7 Responses to Day 7 Gramma, how I wish I could know you.
  1. Jamie
    April 7, 2010 | 11:24 am

    I think this is SO important! It's part of why I blog. To keep a record of those stories of how we lived and who they were someplace. I'm not so neat with the handwriting. ;) When I was a little girl my favorite thing to do was to as my Great-Grandma to tell me a story about when she was little. I love knowing what I know about her and how I can pass that along.
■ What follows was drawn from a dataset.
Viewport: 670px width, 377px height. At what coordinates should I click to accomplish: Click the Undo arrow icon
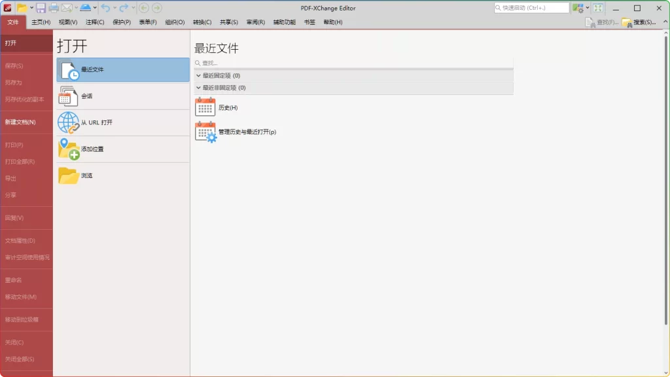point(104,8)
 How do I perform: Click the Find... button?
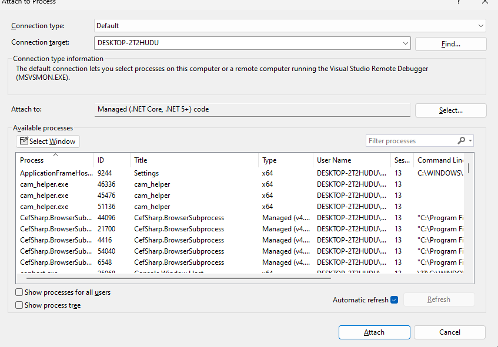450,44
It's precious.

  2. Red Shoes
    April 7, 2010 | 1:29 pm

    This touches me in all the right places… I've posted way too much maybe about a Grand Mother I never knew… yet, feel that I know ALL too well…

    I know that my Paternal Grand Mother died in Southern Illinois on January 10, 1929… and when Mom and Dad returned home from the cemetery, there was a message for Mom to get to her home as soon as possible… her Mom died just a few days later… my Maternal Grand Mother was only 32 when she died… :o ( So much Life ahead of her…

    Like Jamie, I post in part to honor my family members… although I do have some posts on there that they would probably be embarrassed to read about!!! :o D

    ~shoes~

  3. Red Shoes
    April 7, 2010 | 1:34 pm

    Addendum: I have written down the stories that I recall having heard my Dad tell… I've also posted some things in my blog about my family… some of it good… some not so good… but it was told lovingly…

    For whatever my Dad did to hurt my Mom, I still love him so… and I SO miss my Mom… I just posted a photo of Grand Mother Brown holding her son (my Dad)… it's one of the most precious photos Ive ever seen… he always spoke so lovingly and highly of her… and it shows in the photo…

    ~shoes~

  4. Melissa
    April 7, 2010 | 1:51 pm

    I'm writing my grandmother's memoirs with her. It's amazing the things there are still to learn about someone who I have known for 32 years …

    I've also started working on family history stories – my mom and I drove back from Dallas together last summer and I got to pick her brain about dating my dad in college. It was wonderful!

    And I have all of my parents' photo albums from when we were kids, and their wedding, etc. My plan is to scan them all in when I have free time (ha ha ha) …

    I think recording these things is soooo important. I'm so sorry you can't ask your grandmother for new information. Start asking your parents to tell you about her childhood. If you can't start with your grandmother, that's the next best thing.

  5. MikeWJ at Too Many Mornings
    April 7, 2010 | 2:41 pm

    There's so much I'd like to ask my grandparents now that I'm older and appreciate my elders more than I used to. But, alas, they're all gone.

    I did have an aunt that sounds a little like your grandmother, though. She used to hit me on the hands with a spoon if I leaned my elbows on the table. She was a wonderful woman who taught deaf and blind kids how to talk.

    What really interests me about your post, though, is that odd moment of connection you had with a stranger while you were driving. Isn't that weird when that happens–you look out, they look up, and there's an instaneous, inexplicable connection made that lingers, and in your case, that triggers a host of other memories. Explain that….

  6. Florida Dom
    April 7, 2010 | 6:32 pm

    You might ask family members to sit down with a tape recorder and tell the story of their lives. Or you can sit with them while they do it and ask questions to fill out their stories. It's great to save these memories so they aren't lost forever.

    FD

  7. Blissed-Out Grandma
    April 8, 2010 | 12:12 am

    My hubby interviewed his mom on her 85th birthday and recorded her stories, which she punctuated with uproarious laughter. On her deathbed 10 years later, he played a few bits of it for her, and after she died he made copies for all his siblings. It was really a nice thing.